- Opening Delimiter -

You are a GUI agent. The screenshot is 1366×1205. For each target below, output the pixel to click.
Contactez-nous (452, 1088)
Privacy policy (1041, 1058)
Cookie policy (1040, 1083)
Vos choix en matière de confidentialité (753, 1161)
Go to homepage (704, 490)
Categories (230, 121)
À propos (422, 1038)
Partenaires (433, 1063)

- Closing Delimiter -

[Task instructions] In full and without deviation, reproduce the entries above.

[Output below]
You are a GUI agent. The screenshot is 1366×1205. For each target below, output the pixel to click.
Contactez-nous (452, 1088)
Privacy policy (1041, 1058)
Cookie policy (1040, 1083)
Vos choix en matière de confidentialité (753, 1161)
Go to homepage (704, 490)
Categories (230, 121)
À propos (422, 1038)
Partenaires (433, 1063)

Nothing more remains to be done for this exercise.